3.5. Effect of Solvent Interactions on Biodegradability
Finally, there was a weak positive correlation between hydrophobicity and biodegradation. This property was quantified using the partition coefficient, LogP. This measure is computed as a chemical descriptor in RDKit, and a positive LogP value demonstrates lipophilicity, while a negative value indicates a higher affinity for the aqueous phase. The correlation coefficient for LogP was 0.16, suggesting hydrophobicity was favored, likely due to a facilitated entrance through the cell membrane, increasing uptake and later degradation. Additionally, when polymerized, more hydrophobic molecules will retain qualities such as durability, breathability, and stain resistance, necessary properties in textiles. All analysis of chemical descriptors is supported by correlations calculated and shown in Figure 5.
3.6. SynNet Analysis
SynNet showed that the top high-scoring molecules are completely chemically synthesizable. The component parts having simplistic structures and less than ten monomers suggested the polyesters are accessible and not complex to generate. SynNet does not consider the commercial solvents and materials required to produce the polymers, only the basic components themselves. Thus, there may be additional materials and costs necessary to generate these new materials.
4. Conclusions
This study proposes a novel machine learning-based virtual screening method for biodegradable polyesters. To achieve this screening, a tree-based model captures the biodegradability property and scores a set of AI-generated molecules. The final molecules achieve the desired properties of biodegradability and synthesizability. Additionally, the method is reliable and representative, an improvement from the state of the art.

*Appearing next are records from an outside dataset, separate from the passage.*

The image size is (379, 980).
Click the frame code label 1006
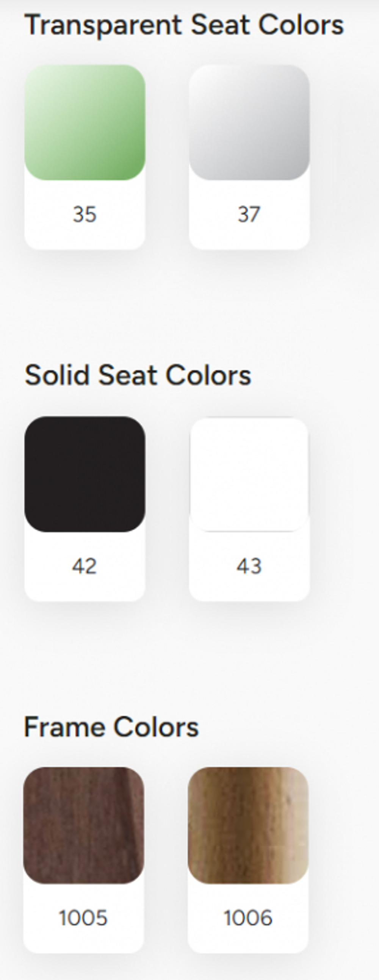pos(248,917)
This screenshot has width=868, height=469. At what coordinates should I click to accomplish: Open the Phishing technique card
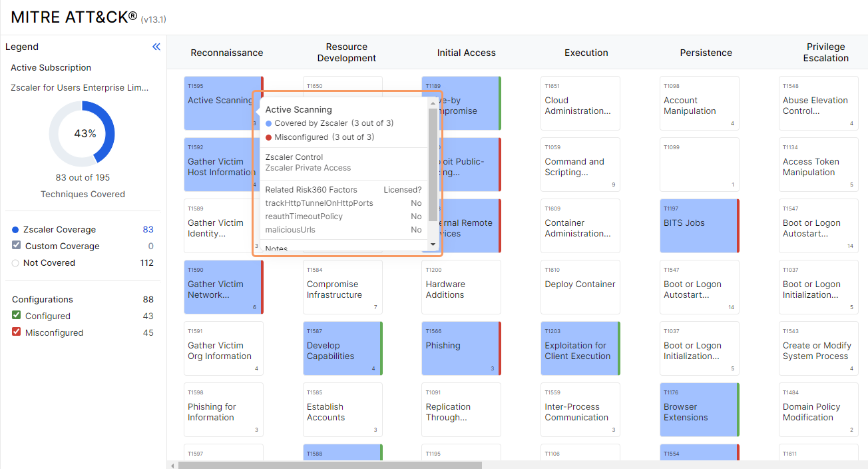point(461,348)
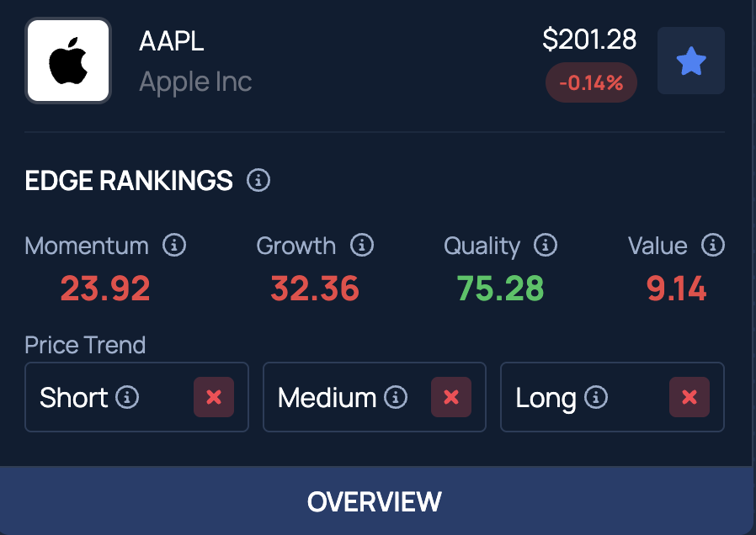The image size is (756, 535).
Task: Click the -0.14% change badge
Action: [x=591, y=82]
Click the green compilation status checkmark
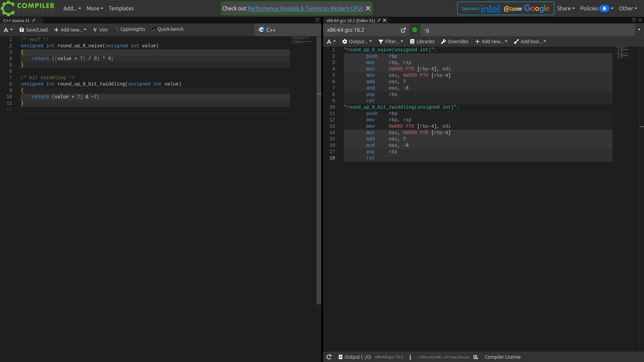Image resolution: width=644 pixels, height=362 pixels. pyautogui.click(x=415, y=30)
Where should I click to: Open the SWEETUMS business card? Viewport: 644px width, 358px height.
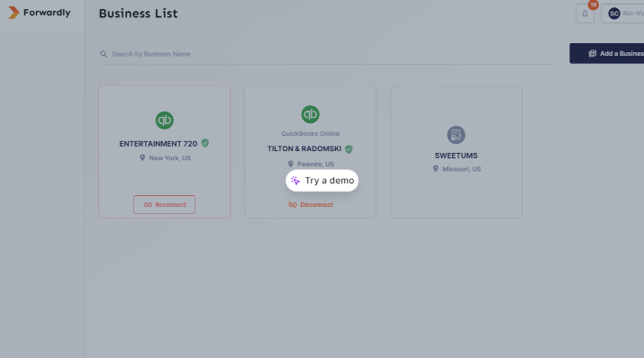tap(456, 152)
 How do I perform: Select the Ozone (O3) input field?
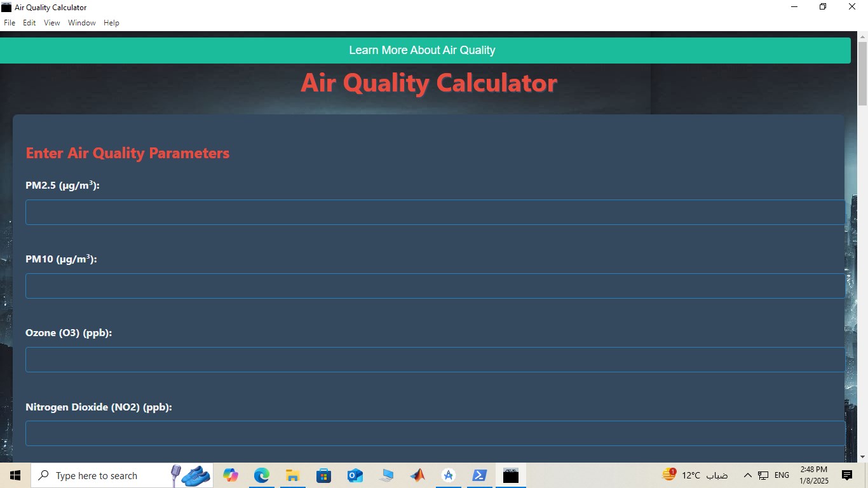pyautogui.click(x=435, y=360)

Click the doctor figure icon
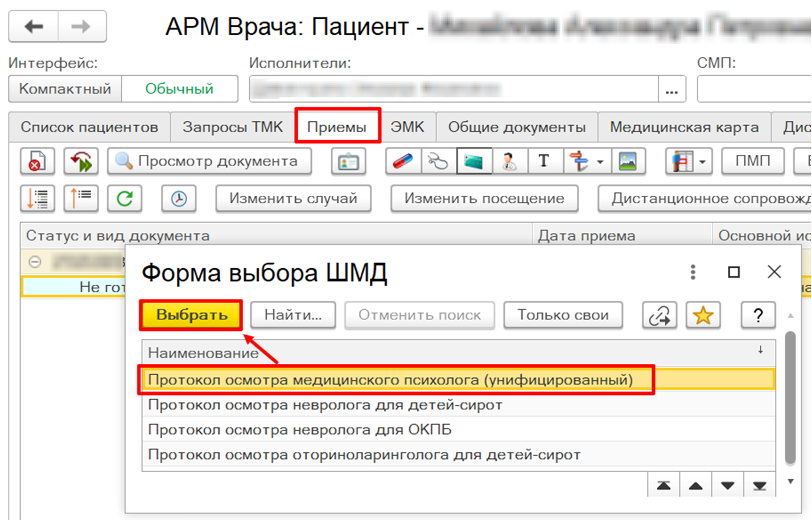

Molecular structure, bonding, and interactions with water were evaluated for their effect on biodegradability to aid in interpretability for the final molecules. The presence of aromatic rings was fairly neutral, suggesting that these rings in trace quantities may assist with final polymer properties. Presence of ester linkages positively correlates with biodegradability. Finally, hydrophobicity mildly increased biodegradability as shown by the partition coefficient.
Further analysis can include building prediction models that capture other properties which contribute to sustainability, such as solubility, and using them in conjunction with the biodegradability model. Additionally, the structures designed should undergo in silico simulations under various environmental conditions as well as in vitro testing. In the virtual screening space, generative models can be leveraged to produce novel compounds with desired properties, rather than filtering a set of general structures, posing several unique applications in the sustainability field.